Thursday, 2 November 2017

Francis Spufford - True Stories


Rating: 5/5

Review:
Terrific stuff



I think this is a terrific collection of many of Francis Spufford's essays, articles and talks over the last 25 years or so.  Spufford is extraordinarily erudite, remarkably thoughtful, very insightful and writes prose which is dense but a real pleasure to read.  He has grouped the pieces into topics and they make a fine compendium of thought-provoking and enjoyable ideas.
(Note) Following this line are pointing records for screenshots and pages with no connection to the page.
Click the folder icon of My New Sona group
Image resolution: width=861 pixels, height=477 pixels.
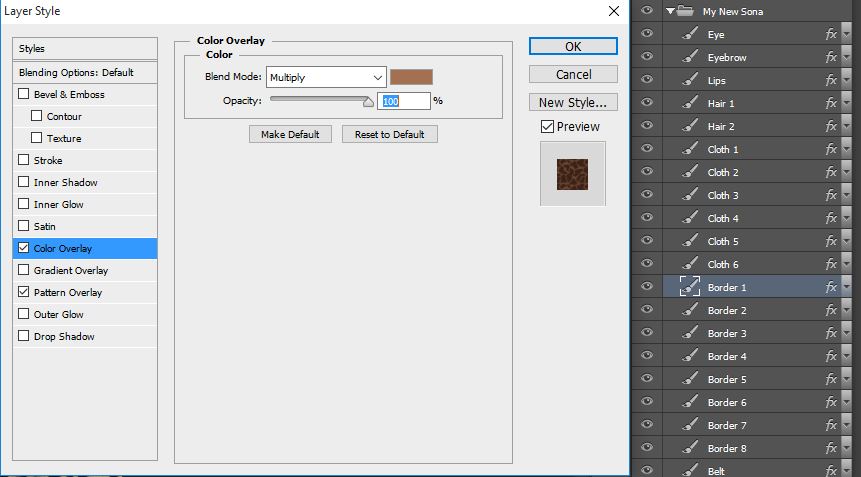(685, 11)
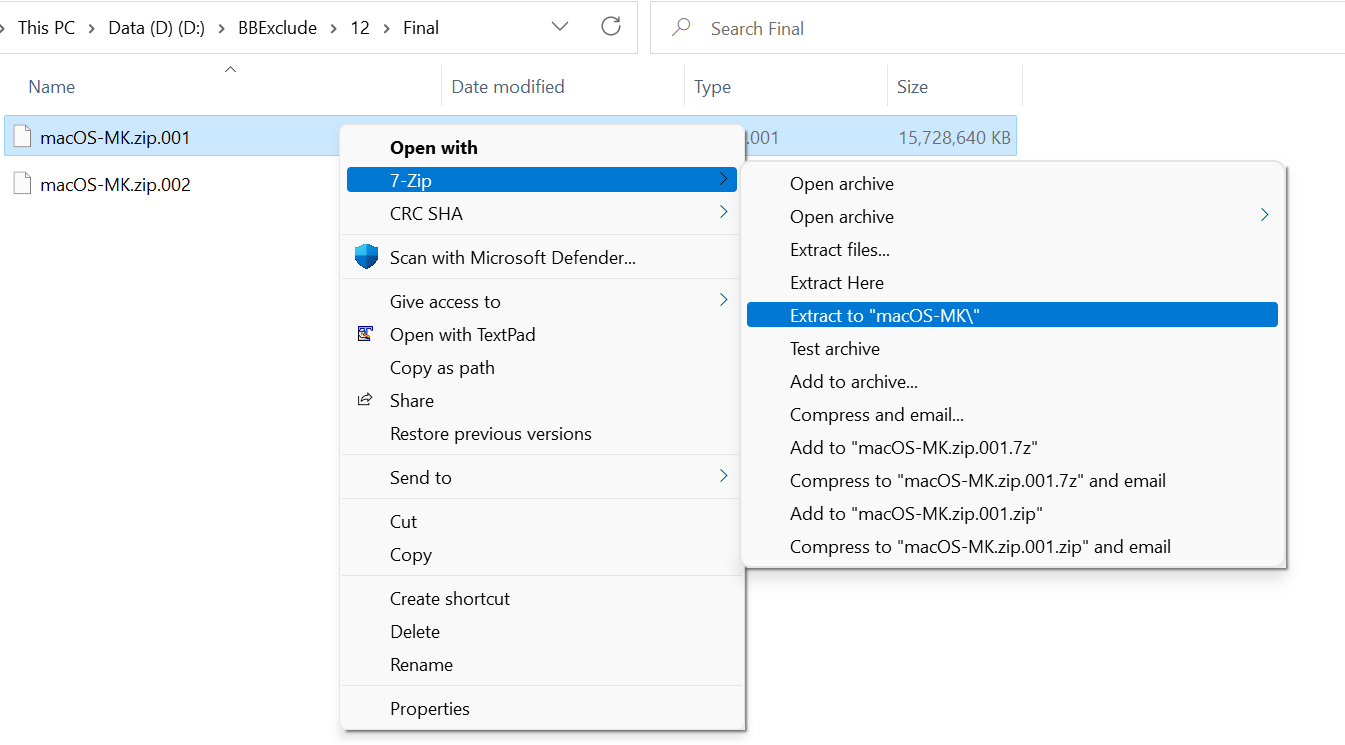Click the refresh icon beside address bar
Screen dimensions: 1345x745
(x=611, y=27)
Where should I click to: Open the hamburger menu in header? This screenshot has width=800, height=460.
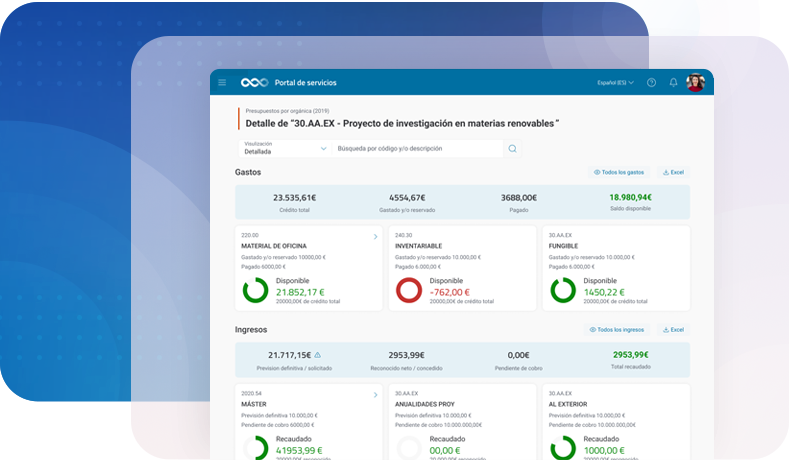point(222,82)
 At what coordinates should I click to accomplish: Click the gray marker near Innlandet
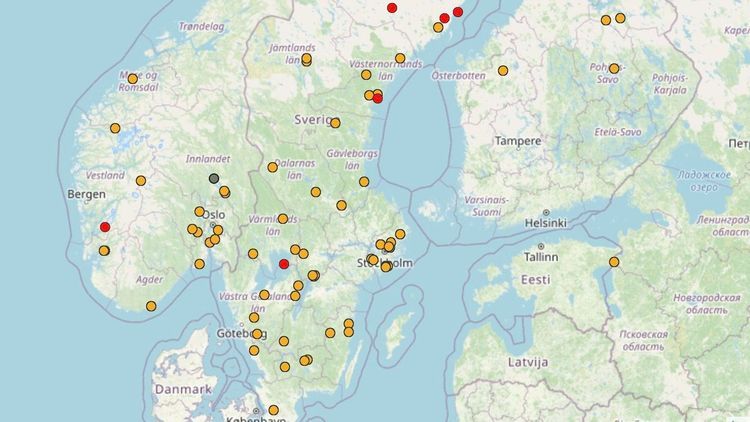(x=214, y=178)
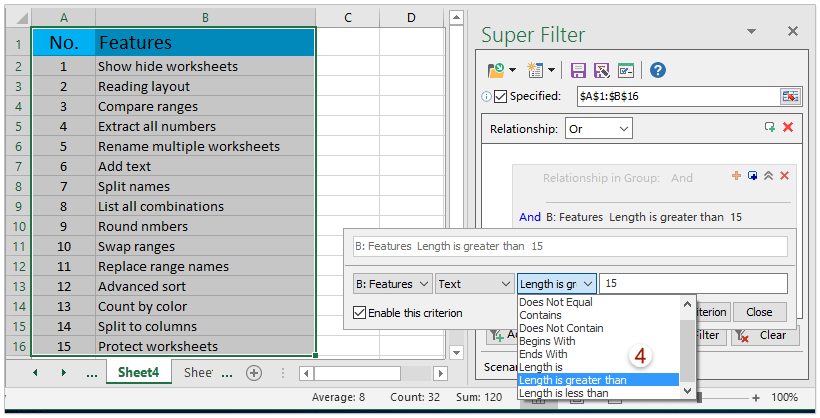820x418 pixels.
Task: Open the Relationship Or dropdown
Action: (598, 129)
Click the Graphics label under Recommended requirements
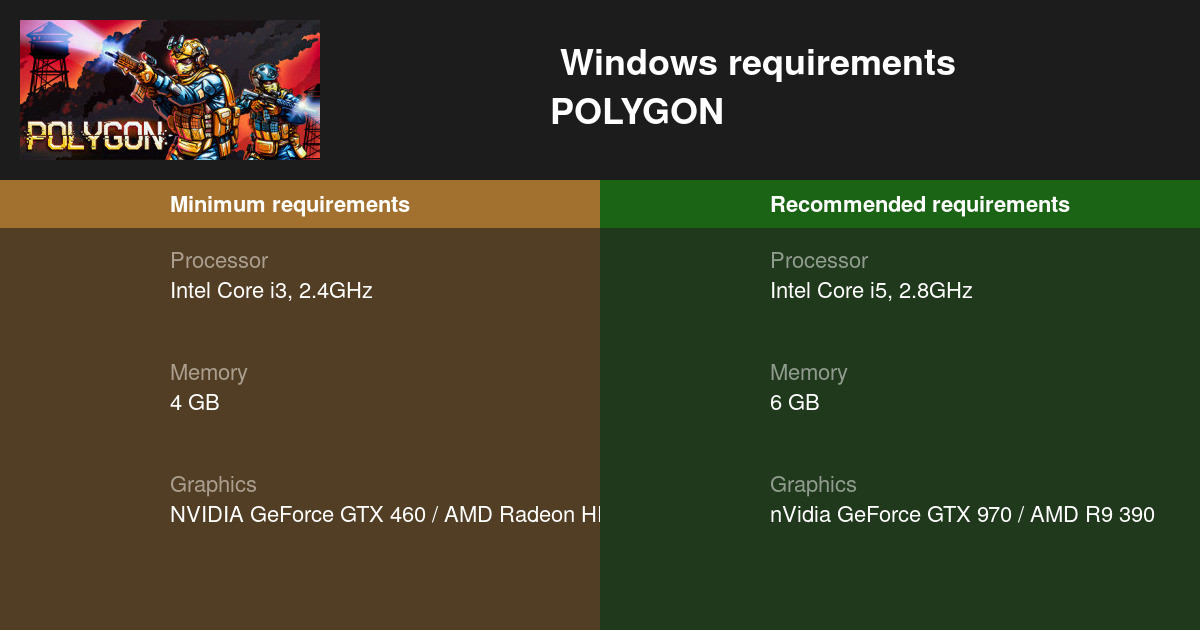The image size is (1200, 630). 813,485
He had me at hello, really.  The introduction opens with, " 'The imagination,' said Coleridge, 'is the power to disimprison the soul of fact.'  Except he didn't.  Say it, that is."  I loved that and the way he then traces the misattribution, illustrating precisely the point he is making.  This includes, just a page or so later "…fact that wants to be let out, from its literal prison of dates and documents, to roam free and have non-literal adventures.  As Tolkien said, who doesn't approve of escape?  Jailers, that's who."  It's a wonderful essay to start the collection; perhaps controversially in 2017, Spufford maintains the distinction between fact and falsehood while, also against current trends of instant judgement and opinion, maintaining that a fact or idea needs to be thought about and left in our heads until it begins to speak to us and reveal what it really has to say – possibly in the form of a story.

And so on.  This is a book to be savoured in smallish episodes, I think.  Spufford's writing and thinking is packed with ideas and images and I like to let a bit sink in and settle before trying more.  I come back to the book with renewed pleasure each time.

In short, this is a brilliant, hugely enjoyable collection by a brilliant thinker and writer.  Very warmly recommended.